En las dos ultimas semanas a propósito de la masacre en la Universidad de Virginia Tech, hemos comentado sobre la necesidad de que cambien las leyes en los Estados Unidos para que sea mas difícil el acceso de cualquier “mortal” a un arma de fuego, sin embargo creemos también, que ni las leyes van a cambiar mucho y mucho menos va a cambiar la segunda enmienda de la Constitución en la que se garantiza el derecho a portarlas.
Pero el asunto de las muertes causadas por armas de fuego no solo es un tema de la legislación y la cultura pro armas de los Estados Unidos, ni tampoco es un asunto de la permisividad en la venta legal de las armas. Mientras escribo estas líneas, en el mundo están muriendo alrededor de mil personas por armas de fuego y tres mil están resultando heridas.
La parte del planeta donde se producen más homicidios por armas de fuego es precisamente América Latina. Por ejemplo en la Argentina, las armas de fuego son la causa número dos de muertes y en el 2004 fue la causa número uno.
Aunque en muchos países de Latinoamérica esta regulada la tenencia de armas la pregunta siguiente es como se arman. La respuesta es inmediata, existe un efectivísimo mercado negro, que no tiene reglas por supuesto. La única regla que existe es “el todo vale”. En Buenos Aires, Lima, Rió de Janeiro o cualquier otra capital Latinoamericana, es perfectamente factible comprar armas a 40, 50 ,60 dólares. Depende del mercado” y por supuesto de la necesidad del eventual cliente”.
En nuestro país, donde incluso puede ser más barato comprar una pistola, se ha descubierto en varias oportunidades que incluso hay bandas conformadas por efectivos o ex efectivos de los propios cuerpos de seguridad que facilitan la venta de armas en el mercado negro.

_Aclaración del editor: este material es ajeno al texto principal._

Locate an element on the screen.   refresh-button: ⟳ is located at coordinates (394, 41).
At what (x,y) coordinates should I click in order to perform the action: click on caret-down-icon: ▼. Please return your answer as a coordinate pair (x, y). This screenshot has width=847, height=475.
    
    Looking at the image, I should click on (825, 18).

En Brasil el 90 por ciento de las armas están en manos particulares y el año pasado murieron 36 mil personas por arma de fuego. Un dato final en los últimos 15 anos en América Latina más de 2,700 millones de dólares en armas solo para particulares. Todo un negocio redondo.
En conclusión, la oferta existe, legal o ilegalmente. La demanda existe, legal o ilegalmente. La pregunta es, habrá alguna voluntad política en el mundo que quiera y pueda controlar a los intermediarios de la muerte?